The density matrix is defined as
$$ \rho_\psi ~:=~ \frac{\lvert\psi(t)\rangle \langle \psi(t)\vert}{ \langle \psi(t) |\psi(t)\rangle }$$
in the Schrödinger picture. $\rho_\psi$ is obviously a time dependent projector, and the equation of motion on these projectors become:
$$
i\hbar\frac{d}{dt} \rho_\psi ~=~ [H,\rho_\psi] \tag{S}
$$
but my book also reports that the Heisenberg equation of motion on the operators/observables is:
$$
\mathrm{i}\hbar\frac{d}{dt} A ~=~ [A,H] . \tag{H}
$$
Why are the signs in eqs. (S) and (H) opposite?
Isn't $A$ an operator like $ \rho_\psi$, although time independent? They belong to the same operator space, so I don't think I can apply duality, but I know that $A$ operate on the states to give us the expectation value through the relation
$$ \mathrm{Tr}( \rho_\psi A)$$
so it should be in the dual space of the observables.
Best Answer
$\rho_\psi$, the density matrix, is not an observable/operator evolving in the sense of the Heisenberg equation of motion $$ \mathrm{i}\hbar\frac{\mathrm{d}}{\mathrm{d}t} A = - [H,A]$$ since it is defined, as you correctly write, as a projector on states, hence it is time-dependent in the Schrödinger picture (since there the states it projects on are time-dependent), obeying the von Neumann equation $$ \mathrm{i}\hbar\frac{\mathrm{d}}{\mathrm{d}t}\rho_\psi = [H,\rho_\psi]$$ as a direct consequence of the Schrödinger equation. The von Neumann equation indeed differs from the Heisenberg equation of motion by a sign because it is not an equation in the Heisenberg picture, but in the Schrödinger picture.
In the Heisenberg picture, the states are time-independent, and the density matrix does consequently not evolve. In particular, it does not obey the Heisenberg equation of motion.

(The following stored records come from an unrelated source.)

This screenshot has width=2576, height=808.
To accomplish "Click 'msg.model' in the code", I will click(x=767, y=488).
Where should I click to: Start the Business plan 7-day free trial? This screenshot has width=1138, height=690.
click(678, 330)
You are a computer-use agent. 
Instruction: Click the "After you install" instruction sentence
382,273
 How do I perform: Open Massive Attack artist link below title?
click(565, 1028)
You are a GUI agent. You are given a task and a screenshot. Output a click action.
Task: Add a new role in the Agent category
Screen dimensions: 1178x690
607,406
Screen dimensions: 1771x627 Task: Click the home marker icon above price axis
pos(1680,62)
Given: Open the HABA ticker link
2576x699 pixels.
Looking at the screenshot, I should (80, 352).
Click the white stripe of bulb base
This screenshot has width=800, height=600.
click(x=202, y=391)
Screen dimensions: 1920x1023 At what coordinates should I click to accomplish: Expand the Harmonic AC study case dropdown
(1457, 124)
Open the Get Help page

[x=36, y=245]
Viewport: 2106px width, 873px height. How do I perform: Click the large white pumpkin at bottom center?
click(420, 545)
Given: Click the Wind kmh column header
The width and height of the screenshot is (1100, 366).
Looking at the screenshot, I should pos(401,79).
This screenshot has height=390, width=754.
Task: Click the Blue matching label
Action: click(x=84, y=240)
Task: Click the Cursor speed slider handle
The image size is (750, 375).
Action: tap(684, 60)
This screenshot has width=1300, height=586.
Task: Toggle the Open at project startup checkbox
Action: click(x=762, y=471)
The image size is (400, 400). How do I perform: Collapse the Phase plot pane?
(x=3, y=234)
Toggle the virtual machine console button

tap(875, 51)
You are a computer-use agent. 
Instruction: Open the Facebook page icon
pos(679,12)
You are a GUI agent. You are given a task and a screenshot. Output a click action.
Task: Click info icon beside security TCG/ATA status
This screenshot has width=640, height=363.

You can also look at this by considering that $\mathrm{Tr}(\rho_\psi A)$ is the expectation value of a operator for a particular state. It takes to inputs - the "state input" $\rho_\psi$ and the "operator input" $A$. In the Schrödinger and Heisenberg pictures, only one of these should be time-dependent, even if they both "look" like operators.